Éviter les effets collatéraux des antibiotiques

Un potentiel médicament qui "désarme" l'un des mécanismes de défense des bactéries pathogènes sans pour autant faire de mal à toutes les "bonnes bactéries" qui se trouvent dans notre corps. Ces dernières peuvent continuer à tranquillement remplir leurs rôles. C'est la grande nouveauté par rapport aux antibiotiques actuels. "Les antibiotiques sauvent des millions de vies mais elles ont comme effet collatéral qu'elles ne sont pas spécifiques, donc elles tuent aussi les bactéries du microbiote", souligne Nalini Rama Rao. "Là, l'avantage, c'est vraiment ça qui est innovant, c'est que plutôt que de tuer la bactérie, on la désarme et c'est le système immunitaire qui va donc détruire la bactérie", ajoute la scientifique.

"Le médicament va passer sans faire de dommage collatéral sur les bonnes bactéries."

Nalini Rama Rao, chercheuse à l'Inrae

à franceinfo

Il faut maintenant confirmer ces bons résultats chez l'homme via de potentiels essais cliniques. Ce qui prendra plusieurs années. Cette découverte reste toutefois un espoir face à un défi immense pour la santé mondiale, car les projections sur l'antibiorésistance, cette capacité des bactéries à résister aux antibiotiques, sont alarmantes. Selon une étude publiée dans la prestigieuse revue The Lancet en 2024, elle pourrait causer 39 millions de morts chaque année dans le monde d'ici 2050. C'est presque autant que la population du Canada. Les bactéries résistantes risquent même de devenir la première cause mondiale de mortalité.

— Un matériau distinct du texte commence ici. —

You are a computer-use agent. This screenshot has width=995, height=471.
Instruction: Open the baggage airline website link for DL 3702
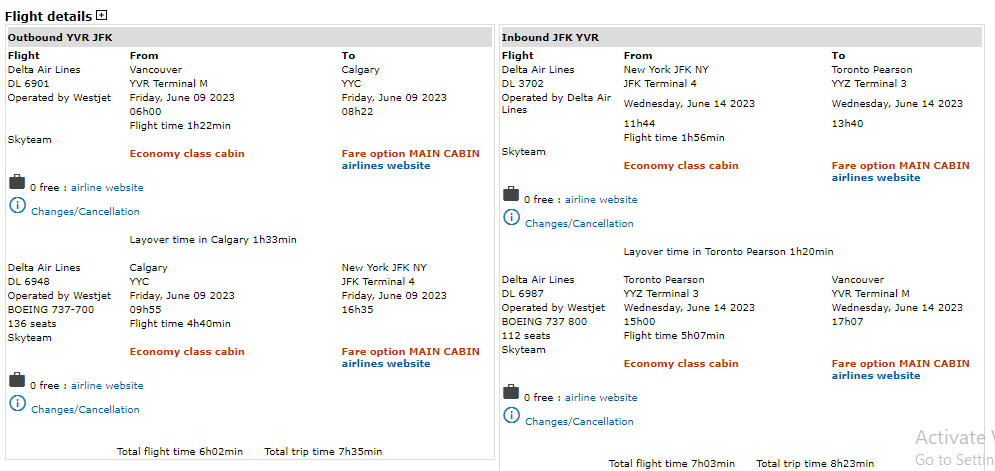point(601,200)
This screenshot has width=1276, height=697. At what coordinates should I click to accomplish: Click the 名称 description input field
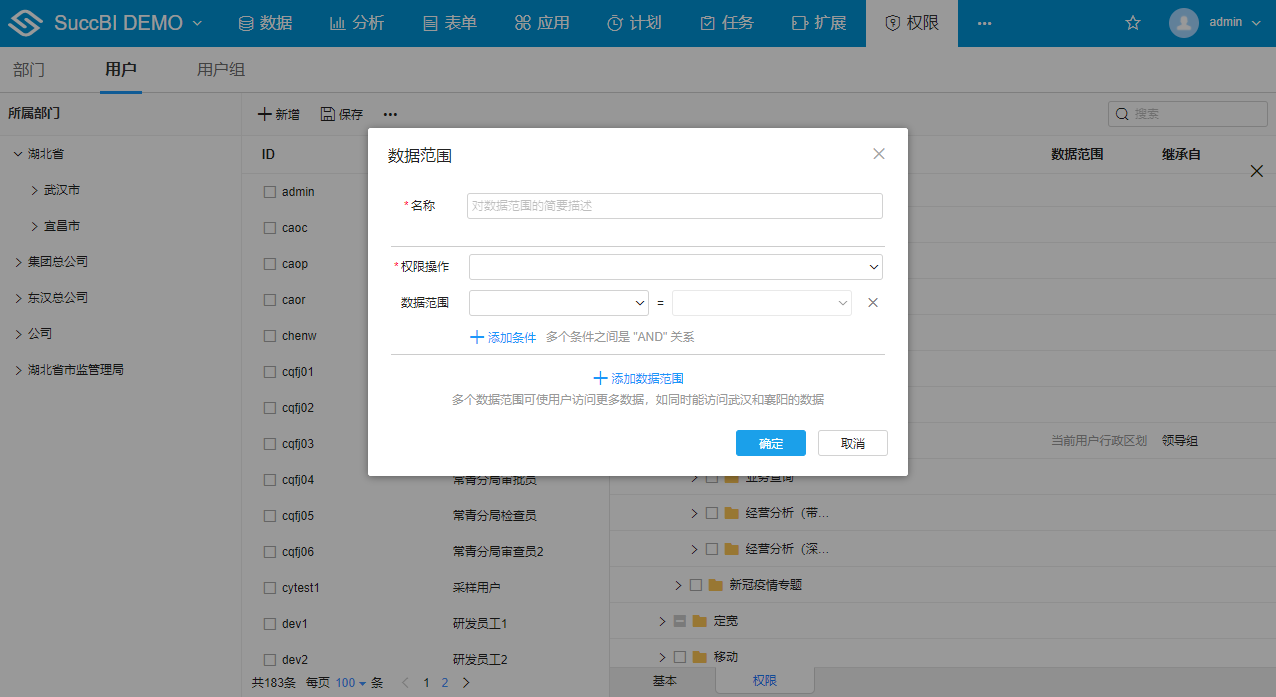(674, 205)
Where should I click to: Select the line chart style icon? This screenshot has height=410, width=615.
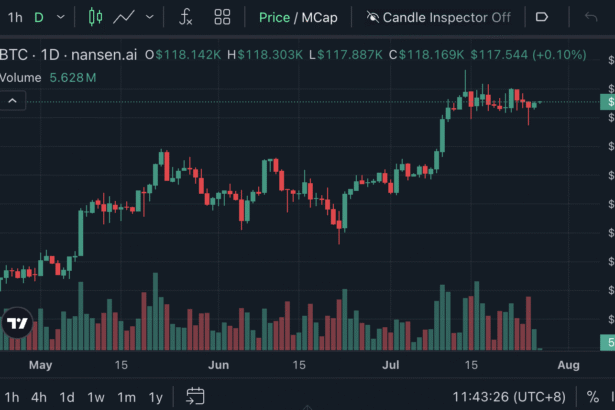coord(125,17)
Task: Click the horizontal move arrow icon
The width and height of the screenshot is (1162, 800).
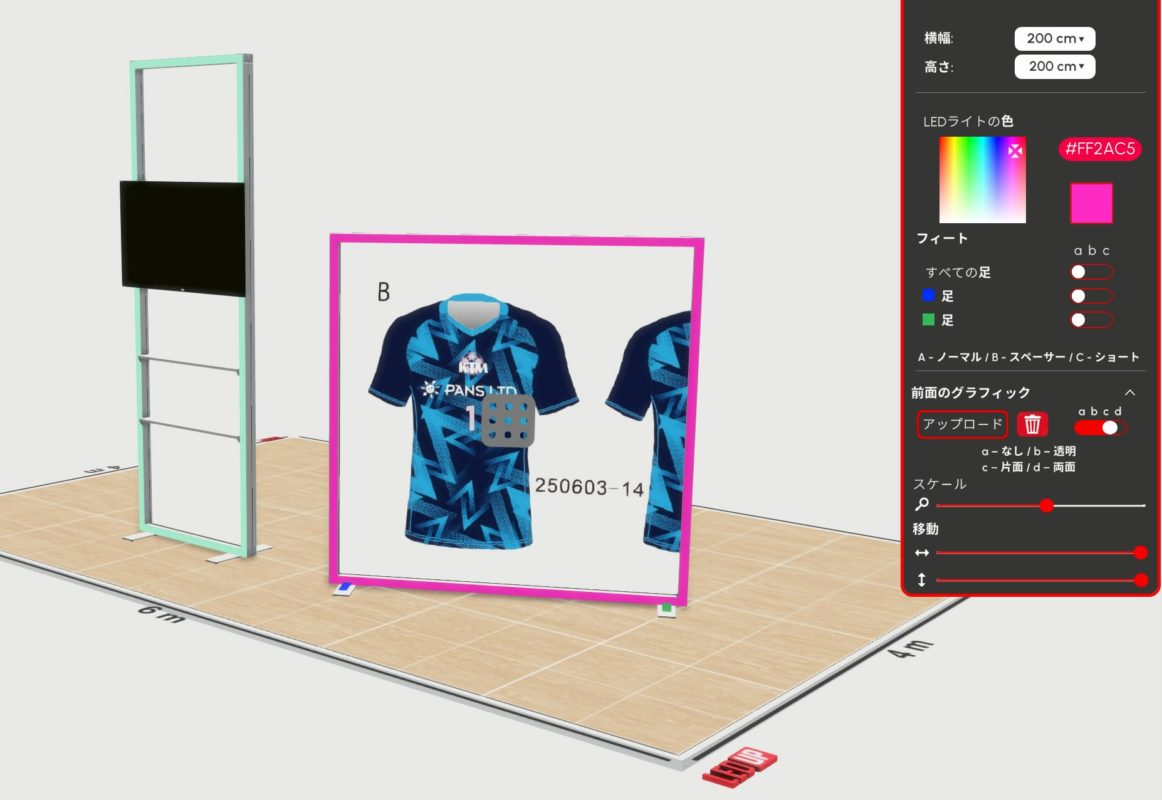Action: 922,552
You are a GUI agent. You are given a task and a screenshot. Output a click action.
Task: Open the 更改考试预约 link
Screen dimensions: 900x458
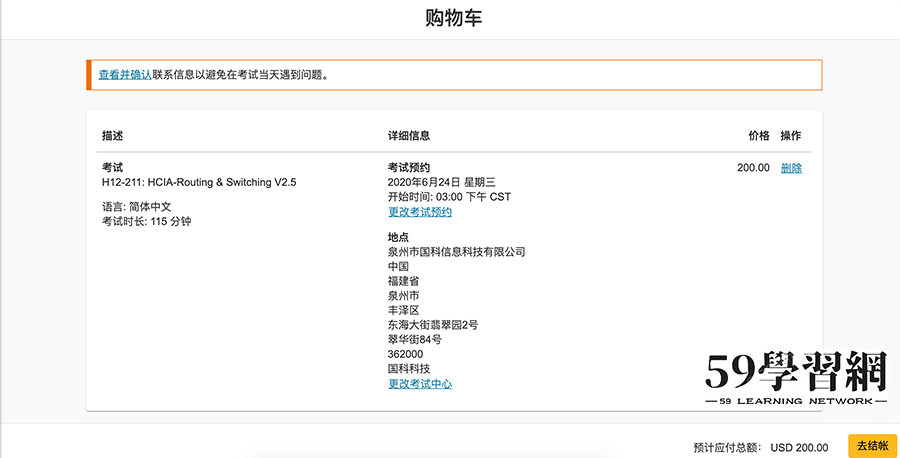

Pour éviter cette situation catastrophique, il faut miser sur la recherche et les innovations thérapeutiques, mais aussi, et c'est primordial, tenter de limiter au maximum le recours aux antibiotiques qui favorisent l'adaptation des bactéries – comme nous le suggérait le slogan "les antibiotiques, c'est pas automatique". Il reste encore beaucoup de progrès à faire. Les Français restent les cinquièmes plus gros consommateurs d'antibiotiques d'Europe.